My wife’s birthday was back at the end of May, and mine in early June, but due to various circumstances we found ourselves unable to head out to the restaurant as we often like to do for our birthdays. With a young child it’s often also hard to find time/babysitters to head out for a special meal and as such, as reasonable cooks my wife an I often cook a special meal for each other. When my wife asked me back before my birthday what I’d like to do/eat, in my mind there was only one thing. I love a well cooked steak when cooked to perfection and accompanied with the right wine – it’s one of my favourite dining experiences.
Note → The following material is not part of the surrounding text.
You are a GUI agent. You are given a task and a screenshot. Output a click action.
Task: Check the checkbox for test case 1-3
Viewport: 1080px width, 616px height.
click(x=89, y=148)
Second to that is another favourite of mine; beautifully sweet and perfectly cooked scallops. If someone were to ask me to choose my favourite foods it would be steak and scallops. I’ll start by confessing this is not a normal cut of steak. This is actually a single rib of beef. More commonly a roasting joint but cooked in the right way it can be as beautiful and flavourful as a rib eye and and as tender as a fillet steak.
We’ll come on to the steak in a bit more detail further on, but first we started with some olives and melon with Parma ham. The olives (provided by PrazeFineFoods) were as always wonderfully fresh and flavourful. The dark green ones (see picture) particularly so, being some of the best I’ve ever tasted in this country.
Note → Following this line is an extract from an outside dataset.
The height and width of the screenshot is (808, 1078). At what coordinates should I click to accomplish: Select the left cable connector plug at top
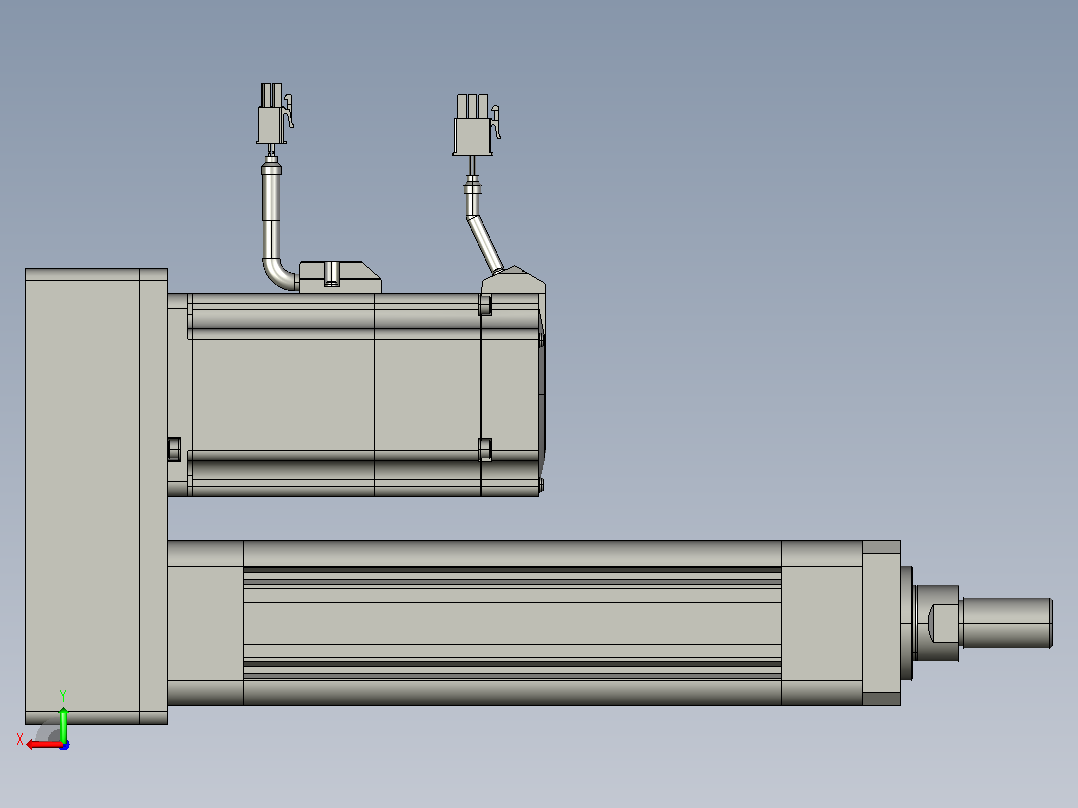[x=272, y=113]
To accompany the olives we had a beautifully sweet Charentais melon with an aged Parma ham which complemented the sweetness perfectly with its savoury saltiness.
As I mentioned, another favourite food of mine is scallops. They mustn’t be overcooked but when perfectly tender they are sweet and savoury at the same time and for me the ultimate seafood. To contrast the sweetness of the scallops we had them with a celery, apple and crisp ham salad. The sharpness of the granny smith apple, dressed in a lemon juice dressing with the savoury flavour of the celery and the saltiness of the baked Parma ham is fantastic. To add a little sauce to the dish, a curried mayonnaise gently spiced with ras el hanout and apple juice, along with a sprinkling of black salt, really finishes the dish both visually and in terms of flavour/taste combination. We enjoyed this dish with a wonderful 2007 Beaune du Chateau, Premier Cru, Blanc. For me there is no better wine to accompany Scallops than White Burgundy and this fine example is a perfect match.
Onto the main course which consisted of a slow and low temperature cooked rib of beef (from our local, award-winning butcher’s, Mettricks) with sticky garlic potatoes and an heirloom tomato salad (similar in style to a panzanella).
I’ve long been a fan and proponent of Heston Blumenthal’s method of cooking steak; in a very hot pan, turning regularly (every 15-20 seconds) until the desired firmness is achieved and then well rested. For a piece of beef such as below though, this was clearly not going to suffice. It’s difficult to roast a piece of beef to perfection, keeping the exterior charred, the fat nicely rendered and the interior evenly cooked and moist. Too often the exterior and edges of the meat are over cooked and middle is under done. For such a challenge I turned again to Heston Blumenthal (this guy understands not just what tastes and looks good, but the science behind what is needed for such a task). Following his suggested methods, I seared the meat well in a very hot pan and then left it in an oven at 60 degrees C for over 8 hours. The actual length of cooking time is not too important (although at least 4 hrs is advised) as the principle is that the meat will eventually come to the temperature of the oven and no hotter. I’ve found from experience that unless you intend to cook for 24hrs (which is a possible suggested option for this method) a temperature of 5 degrees hotter than the desired internal temperature of the meat is a good place to start. In this case the idea being a perfectly cooked medium-rare steak should be about 55 degrees C internally. As you can see from the photos below I would say it was fairly successful. The outside perfectly charred, the fat beautifully rendered and the meat an even pink all the way to the edge with no grey/dried/over-cooked edges. To accompany this treat a serious red wine in the shape of a 2009 Amarone della Valpolicella. A big bold and robust red with beautifully smooth tannins and a complex finish. One of my favourite red wines!
To finish was a dessert of baked figs with ricotta (again supplied by PrazeFineFoods), acacia honey, almonds and pistachios. Not too heavy but well balanced with sweet, salty and the savouriness of the Ricotta, such a desert could not simply be washed down with the remaining wine from the previous courses. To accompany this dessert a Pacherenc du Vic Bilh. A light yet sweet desert wine from the south west of France, it’s not to heavy and cloying but sweet yet light enough to finish such a fantastic meal.
Perhaps I should have taken more notes and made more comments about the wine and individual elements of this meal but to take the the mantel of epicure to its true meaning sometimes food and drink need to be simply enjoyed rather than analysed and examined and this was certainly one of those occasions.